Created attachment 20462 [details] win32 implementation volatile qualifier removal Remove volatile qualifiers. The WIN32 Interlocked* functions by default provide full memory barrier semantics.
Created attachment 20463 [details] netware implementation volatile qualifier removal Remove volatile qualifiers, and regarding to memory barriers, the Novell developer kit documentation "NDK: Libraries for C (LibC), Volume 2; Section I, General C Services; Atomic Functions", says: "An atomic function is guaranteed to complete its memory operation before any other processor or bus agent can access the same memory." So I presume that the atomic functions issues memory barriers.

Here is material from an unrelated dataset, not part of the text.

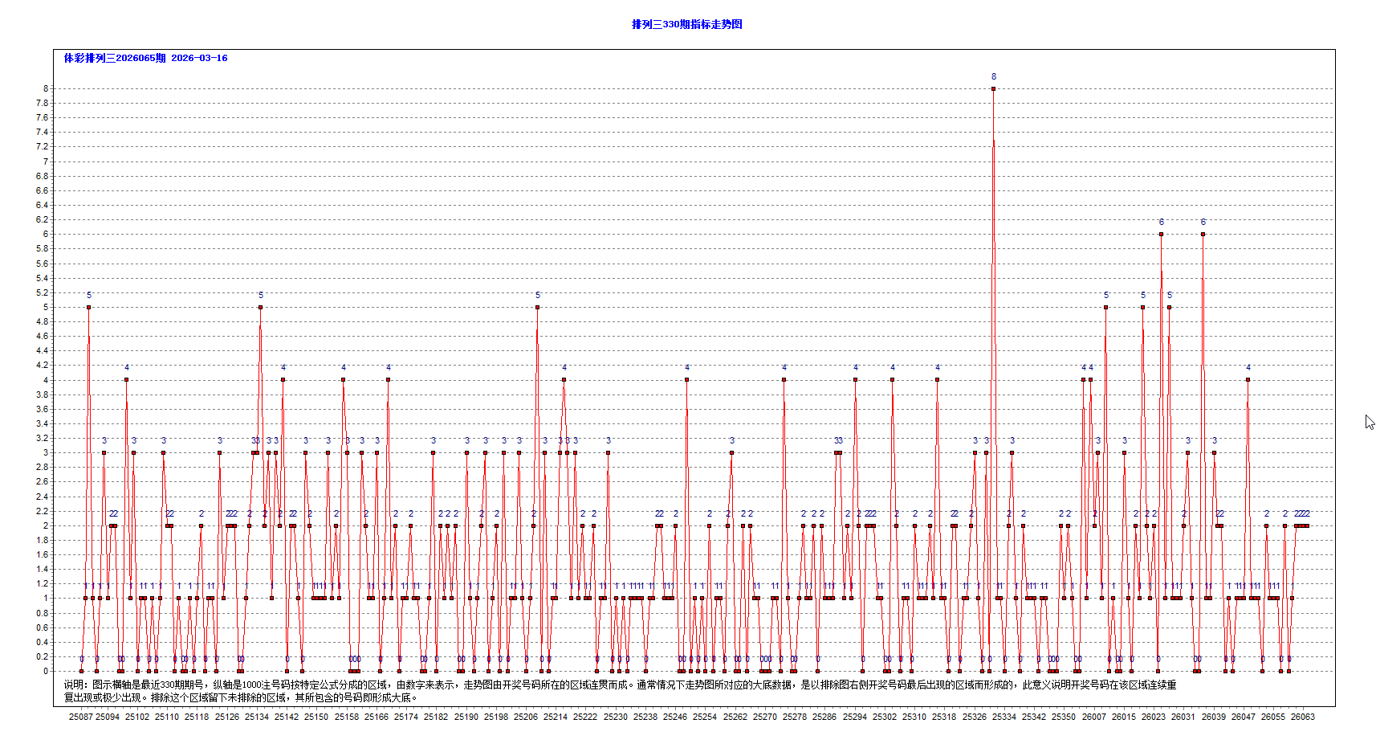Click the peak data point labeled 8
Screen dimensions: 1376x744
pos(993,87)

Created attachment 20464 [details] os390 implementation volatile qualifier removal
Created attachment 20465 [details] remove volatile usage on the atomic test code
Created attachment 20466 [details] apr_atomic_xchgptr implementation As requested by Curt Arnold, for the log4cxx project, implement apr_atomic_xchgptr that atomically exchanges a pair of pointer values.
Created attachment 20468 [details] apr_atomic_xchgptr implementation (+ppc) I forgot to refresh the patch. Only the OS/390 stub is intentionally missing.
This stuff should really be on dev@apr now. Is removing the volatile qualifier a backwards-compat break? (see http://apr.apache.org/versioning.html)
(In reply to comment #20) > This stuff should really be on dev@apr now. Just finishing a few things up before posting (z/Architecture). > Is removing the volatile qualifier a backwards-compat break? (see > http://apr.apache.org/versioning.html) No. It's a ABI break, the patches are intended only for trunk (1.3.0+).
As pointed to me by Paul Querna, an ABI break between 1.2.x and 1.3.x is not permitted and since I can't guarantee that it won't break the ABI for th various supported compilers, I'll only move forward the barrier related patches. Volatile removal is left for later (2.+).